In mid-September birds started washing up on Washington’s Olympic peninsula. Around one thousand scoters, or sea ducks, died at that time. Biologists thought it was over, but then it started up again in October, reaching all the way down from Washington to Cannon Beach, Oregon. The dead and dying birds include common murres, common loons, red-throated loons, and grebes.
Volunteers and biologists from several organizations have rescued as many birds as possible before they succumb to hypothermia. Over 500 have been cleaned and sent to the International Bird Rescue Research Center (IBRRC) in Fairfax, California which specializes in helping seabirds survive oil spills, though this seafoam has a natural cause. Scientists have identified the same dinoflagellate in the Oregon and Washington seafoam that caused the Monterey Bay situation - Akashiwo sanguine - which causes a red tide event.

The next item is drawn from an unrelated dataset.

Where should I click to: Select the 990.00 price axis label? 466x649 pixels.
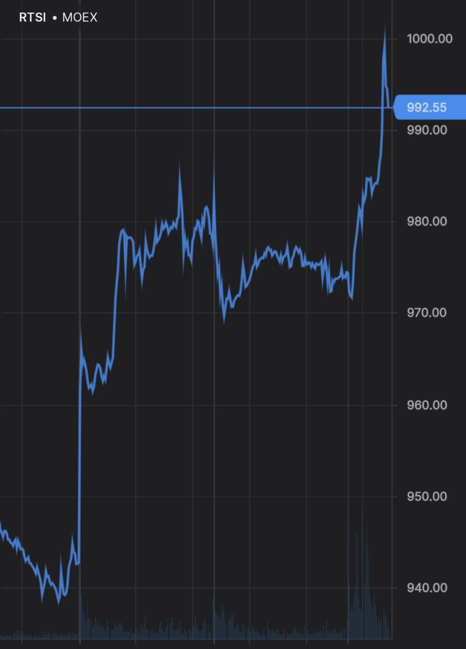[426, 130]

"A. sanguinea is a naturally occurring algea along the Washington coast, however this fall it's concentrations were much higher than normal," explains Penelope Chilton, Research Coordinator for COASST (Coastal Observation and Seabird Survey Team), a network of volunteers that collects data on seabirds. "The interesting thing about this particular dinoflagellate is that when it is churned up in heavy surf the hard outer shell breaks open releasing a surfactant that is then whipped up into essentially a coastal bubble bath." Many red tide events kill marine life directly through toxins, but in this species, there’s no toxin but the sea slime from the surfactants kills birds by coating their feathers.
Though initial funding to rescue the birds came from some government agencies, as well as Petco Foundation and the Oregon Humane Foundation, private wildlife organizations such as IBRRC will end up paying the bulk of costs to care for, feed, rehabilitate and release the birds. They welcome donations.
The U.S. Coast Guard flew 305 of the birds from Astoria, Oregon to Sacramento, California where workers from IBRRC rushed them to the San Francisco Oiled Bird and Education Center, co-owned by IBRRC and Oiled Wildlife Care Network. In a tragic turn of events, the same Coast Guard C-130 plane that flew the birds collided with a marine helicopter, and crashed off of San Diego. Though they were not on a bird rescue mission at the time, it held one of the pilots that helped with the birds along with six other crew. No survivors have been found.
Back in 2007, biologists had no idea what caused the yellow-green soapy slime in Monterey Bay. A huge team of scientists worked to identify the cause, led by the California Department of Fish & Game’s David Jessup and including scientists from Monterey Bay Aquarium Research Institute (MBARI), and Moss Landing Marine Laboratories (MLML). They published the results in the online journal PLoS ONE. According to one of that study’s co-authors Raphael Kudela, professor of ocean sciences at the University of California, Santa Cruz, big red tide events have started increasing in frequency, especially since 2004. Global warming has caused ocean temperatures to rise, which may contribute to the increase in red tides, as well as other bizarre mucus blobs occurring throughout the ocean.